Of course, the long-winded moral of the story is what does this mean for application performance when dealing with serialisation and deserialisation of JSON in .NET 6. The System.Text.Json source generator documentation explains that this boosts performance by removing the warm-up phase by shifting the runtime inspection of serialisable types using reflection to compile-time. The result of this inspection is that we already have source code that initialises instances of this structured serialisation metadata. The generator can generate highly-optimised serialisation logic that honours the serialisation features specified ahead of time.


As such I created a simple benchmarks test project using BenchmarkDotNet, to try to understand what the performance enhancements brought about by leveraging the new System.Text.Json. Serialisation.JsonSerializerContext code generator means in the real world.
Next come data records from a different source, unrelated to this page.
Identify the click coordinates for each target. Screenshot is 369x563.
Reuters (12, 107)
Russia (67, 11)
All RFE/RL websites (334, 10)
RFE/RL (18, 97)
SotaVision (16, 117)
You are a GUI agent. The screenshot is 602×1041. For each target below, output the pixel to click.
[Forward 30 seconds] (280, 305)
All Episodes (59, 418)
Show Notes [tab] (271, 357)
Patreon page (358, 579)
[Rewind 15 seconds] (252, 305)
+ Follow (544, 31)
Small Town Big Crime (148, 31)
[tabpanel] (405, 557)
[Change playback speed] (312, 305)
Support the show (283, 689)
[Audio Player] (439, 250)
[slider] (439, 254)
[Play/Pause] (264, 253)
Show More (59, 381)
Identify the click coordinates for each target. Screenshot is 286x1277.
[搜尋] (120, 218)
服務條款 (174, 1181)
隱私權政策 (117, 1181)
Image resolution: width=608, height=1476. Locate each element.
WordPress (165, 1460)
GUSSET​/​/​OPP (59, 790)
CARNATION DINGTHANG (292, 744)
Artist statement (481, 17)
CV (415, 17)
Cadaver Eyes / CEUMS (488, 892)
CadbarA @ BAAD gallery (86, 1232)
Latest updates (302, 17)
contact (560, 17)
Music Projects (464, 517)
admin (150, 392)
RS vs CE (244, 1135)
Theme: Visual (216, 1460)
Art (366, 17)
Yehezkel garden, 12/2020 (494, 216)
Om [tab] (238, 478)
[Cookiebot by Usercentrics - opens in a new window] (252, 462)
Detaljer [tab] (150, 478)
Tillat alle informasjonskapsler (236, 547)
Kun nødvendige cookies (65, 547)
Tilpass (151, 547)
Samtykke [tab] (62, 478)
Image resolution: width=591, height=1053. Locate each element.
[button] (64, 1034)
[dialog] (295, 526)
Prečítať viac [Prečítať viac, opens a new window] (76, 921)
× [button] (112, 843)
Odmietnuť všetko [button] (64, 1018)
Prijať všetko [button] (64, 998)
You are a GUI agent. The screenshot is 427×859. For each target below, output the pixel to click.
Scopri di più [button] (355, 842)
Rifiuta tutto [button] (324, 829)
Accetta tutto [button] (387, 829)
The benchmark creates 1000 random Person objects using the previous System.Text.Json serialisation and deserialisation methods as the base and then compares the gain to what pre-generating and using optimised serialisation logic provides. What is the expected increased performance over using JsonSerializer’s robust serialisation logic? Given our Person type, we observed that serialisation is around 30% faster when using the source generator.


If we look at the performance benchmarks where I created a list containing 1000 people (Github), the performance improvement is just over 23% faster.


The gain in my benchmarks for deserialising wasn’t as pronounced but is still a respectable 6.18 % faster. The more complex your JSON, the better your performance gains will be.


When creating Rest API’s though, you don’t need to worry about deserialisation. As such, you can change the serialisation method to serialisation only.


[JsonSerializable(typeof(IEnumerable<Person>))]

[JsonSourceGenerationOptions(GenerationMode = JsonSourceGenerationMode.Serialization,

PropertyNamingPolicy = JsonKnownNamingPolicy.CamelCase,

WriteIndented = false)]

public partial class PeopleSerializerContext : JsonSerializerContext

{


}


This gives you a vast 29.88% performance improvement. This improved serialisation throughput in an app leads to increased performance over using JsonSerializer’s already robust serialisation logic. Moving the retrieval of the type metadata from runtime to compile-time also means that there is less work for the serialiser to do on start-up. This leads to a reduction in the amount of time it takes to perform the first serialisation or deserialisation of each type as well.